Il canzoniere del Petrarca, è nella sua sostanza materiale, una storia
d'amore, la storia di una passione costante e non mai domata, dinanzi alla
quale non pur gli altri affetti minori, ma le idealità stesse più nobili e
alte retrocedono, diventando secondarie e marginali. Passione umana e
terrena, desiderio che investe tutta l'anima, e la carne, tanto più
profondo e imperioso quanto meno è esaudito e soddisfatto, vivente ancora
quando già, per la dipartita di Laura, ogni speranza è morta. Questo amore
(come appare dalle confessioni minori del poeta, e specialmente da alcune
pagine del Secretum) ha in sé qualcosa di oscuro e di morboso, nella sua
natura stessa di desiderio perennemente inappagato, nella sua durata oltre
la morte della donna, nella sua qualità di affetto unico e tirannico.

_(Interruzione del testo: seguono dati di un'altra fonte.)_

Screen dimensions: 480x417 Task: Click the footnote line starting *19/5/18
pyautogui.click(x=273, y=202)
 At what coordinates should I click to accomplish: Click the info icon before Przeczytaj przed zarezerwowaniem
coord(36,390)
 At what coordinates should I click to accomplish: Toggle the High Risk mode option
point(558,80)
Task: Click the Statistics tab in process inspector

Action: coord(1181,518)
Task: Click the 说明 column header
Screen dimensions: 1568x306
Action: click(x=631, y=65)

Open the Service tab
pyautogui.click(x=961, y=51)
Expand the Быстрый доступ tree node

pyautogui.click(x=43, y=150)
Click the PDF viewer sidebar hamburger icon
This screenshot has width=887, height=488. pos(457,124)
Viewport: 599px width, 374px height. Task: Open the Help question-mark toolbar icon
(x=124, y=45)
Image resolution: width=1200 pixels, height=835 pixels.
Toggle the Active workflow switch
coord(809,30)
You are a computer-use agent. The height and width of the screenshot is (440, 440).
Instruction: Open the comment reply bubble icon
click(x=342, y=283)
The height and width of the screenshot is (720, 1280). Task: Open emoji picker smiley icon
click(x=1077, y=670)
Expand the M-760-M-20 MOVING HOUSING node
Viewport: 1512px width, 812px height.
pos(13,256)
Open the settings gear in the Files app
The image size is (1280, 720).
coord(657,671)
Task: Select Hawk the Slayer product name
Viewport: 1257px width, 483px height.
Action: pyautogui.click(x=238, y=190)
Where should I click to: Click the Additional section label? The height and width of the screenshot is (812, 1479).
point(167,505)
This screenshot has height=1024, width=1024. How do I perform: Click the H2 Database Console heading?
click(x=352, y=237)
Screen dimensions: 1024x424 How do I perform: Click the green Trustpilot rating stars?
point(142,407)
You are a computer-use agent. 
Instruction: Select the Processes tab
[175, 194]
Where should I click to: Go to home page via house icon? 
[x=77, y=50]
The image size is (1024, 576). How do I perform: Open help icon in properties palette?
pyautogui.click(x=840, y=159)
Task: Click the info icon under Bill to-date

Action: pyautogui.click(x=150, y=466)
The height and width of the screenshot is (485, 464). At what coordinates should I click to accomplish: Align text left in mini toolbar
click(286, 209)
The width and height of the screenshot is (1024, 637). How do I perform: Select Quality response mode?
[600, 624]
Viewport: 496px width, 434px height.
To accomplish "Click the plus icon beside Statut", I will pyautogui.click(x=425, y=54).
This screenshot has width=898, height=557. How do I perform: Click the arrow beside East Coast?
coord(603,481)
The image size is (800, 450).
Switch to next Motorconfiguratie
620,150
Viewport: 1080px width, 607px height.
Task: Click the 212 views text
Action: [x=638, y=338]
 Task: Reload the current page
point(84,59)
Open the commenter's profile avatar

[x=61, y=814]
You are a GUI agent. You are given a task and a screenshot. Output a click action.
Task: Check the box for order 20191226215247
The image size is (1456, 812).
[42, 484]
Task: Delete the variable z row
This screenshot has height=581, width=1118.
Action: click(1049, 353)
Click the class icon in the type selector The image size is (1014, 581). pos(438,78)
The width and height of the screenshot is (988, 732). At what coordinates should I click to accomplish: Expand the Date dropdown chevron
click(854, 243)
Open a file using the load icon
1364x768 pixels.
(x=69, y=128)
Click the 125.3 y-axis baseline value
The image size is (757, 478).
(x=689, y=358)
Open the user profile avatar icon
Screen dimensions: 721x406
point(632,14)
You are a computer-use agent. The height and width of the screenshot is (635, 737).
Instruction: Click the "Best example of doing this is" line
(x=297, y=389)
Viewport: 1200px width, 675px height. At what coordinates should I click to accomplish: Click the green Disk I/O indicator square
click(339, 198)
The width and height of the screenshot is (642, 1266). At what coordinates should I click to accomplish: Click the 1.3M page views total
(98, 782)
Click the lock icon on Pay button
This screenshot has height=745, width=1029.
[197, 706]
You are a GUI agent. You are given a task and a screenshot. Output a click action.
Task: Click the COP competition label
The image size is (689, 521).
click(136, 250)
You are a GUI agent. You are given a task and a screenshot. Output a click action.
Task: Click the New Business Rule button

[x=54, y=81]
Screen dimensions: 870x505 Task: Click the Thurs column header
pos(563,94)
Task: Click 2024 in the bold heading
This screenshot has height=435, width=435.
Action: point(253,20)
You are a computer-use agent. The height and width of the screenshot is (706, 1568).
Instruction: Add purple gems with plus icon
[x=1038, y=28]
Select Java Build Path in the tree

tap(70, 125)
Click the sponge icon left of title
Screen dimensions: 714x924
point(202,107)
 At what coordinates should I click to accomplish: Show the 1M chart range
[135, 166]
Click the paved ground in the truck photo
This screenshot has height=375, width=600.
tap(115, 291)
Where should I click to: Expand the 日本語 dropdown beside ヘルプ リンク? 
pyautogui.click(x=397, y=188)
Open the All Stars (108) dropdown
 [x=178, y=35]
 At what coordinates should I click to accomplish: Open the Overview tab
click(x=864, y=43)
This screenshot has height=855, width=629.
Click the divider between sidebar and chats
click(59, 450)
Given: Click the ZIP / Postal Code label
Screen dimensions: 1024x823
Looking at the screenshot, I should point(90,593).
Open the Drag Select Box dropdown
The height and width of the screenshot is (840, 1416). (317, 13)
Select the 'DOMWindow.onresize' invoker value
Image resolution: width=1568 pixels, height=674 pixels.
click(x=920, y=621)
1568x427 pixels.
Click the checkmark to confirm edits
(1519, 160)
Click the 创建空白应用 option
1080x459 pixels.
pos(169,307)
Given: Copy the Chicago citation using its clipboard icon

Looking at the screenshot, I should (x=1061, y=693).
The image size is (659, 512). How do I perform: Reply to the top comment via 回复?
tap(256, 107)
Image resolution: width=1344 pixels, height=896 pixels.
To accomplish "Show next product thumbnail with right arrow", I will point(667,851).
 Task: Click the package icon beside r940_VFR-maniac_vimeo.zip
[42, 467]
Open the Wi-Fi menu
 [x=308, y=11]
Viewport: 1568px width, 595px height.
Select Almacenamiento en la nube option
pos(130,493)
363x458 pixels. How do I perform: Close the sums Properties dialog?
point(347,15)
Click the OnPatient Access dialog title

Talora pare che il poeta si rassegni nella consuetudine del desiderio e
del sogno, talora invece la passione insorge più prepotente e lo fa
cercare la realtà della donna, e lamentarsi e implorare pietà e
rimpiangere gli anni che fuggono senza consolazione e senza speranza;
talora anche, stanco di tanto aspettare e desiderare invano, il poeta
invoca di essere liberato dal suo travaglio, ma poi vi ricade e ritorna
alle inutili ansie, ai morbidi vagheggiamenti dell'immaginazione, alle
preghiere, al pianto. Morta Laura, egli trasferisce il suo amore nel cielo
dove ella è salita, e la rievoca nei sogni, donna ancora bellissima, anzi
più mite con lui e quasi materna, più sollecita delle sue pene, meglio
disposta a consolarlo; ovvero, rivolgendosi a considerare la dura realtà
della morte, vede il mondo fatto squallido e vuoto, prato senza fiori,
anello senza gemma, e piange inconsolabile la perduta speranza della sua
beatitudine. Ma intorno al nucleo costituito da questa storia d'amore si
raccoglie, a guardar bene, una assai più vasta e ricca materia
sentimentale; e cioè tutte le perplessità e le oscillazioni dell'animo
petrarchesco, le sue preoccupazioni etiche e religiose, le sue angoscie,
un fervore di passioni varie ancor più vagheggiate e contemplate che
vissute. Non Laura, sì il poeta stesso campeggia nel quadro come
protagonista; non le vicende esteriori dell'amore, si le ripercussioni di
quelle nella vita intima del Petrarca costituiscono la materia affettiva
del canto. E la storia stessa angosciosa e mutevole di quell'amore si
trasforma in un simbolo dell'infermità del poeta, perché in essa si
riassume il gioco vario e intricato delle passioni in contrasto con
l'esigenza viva sempre, e mai soddisfatta, di un superiore equilibrio.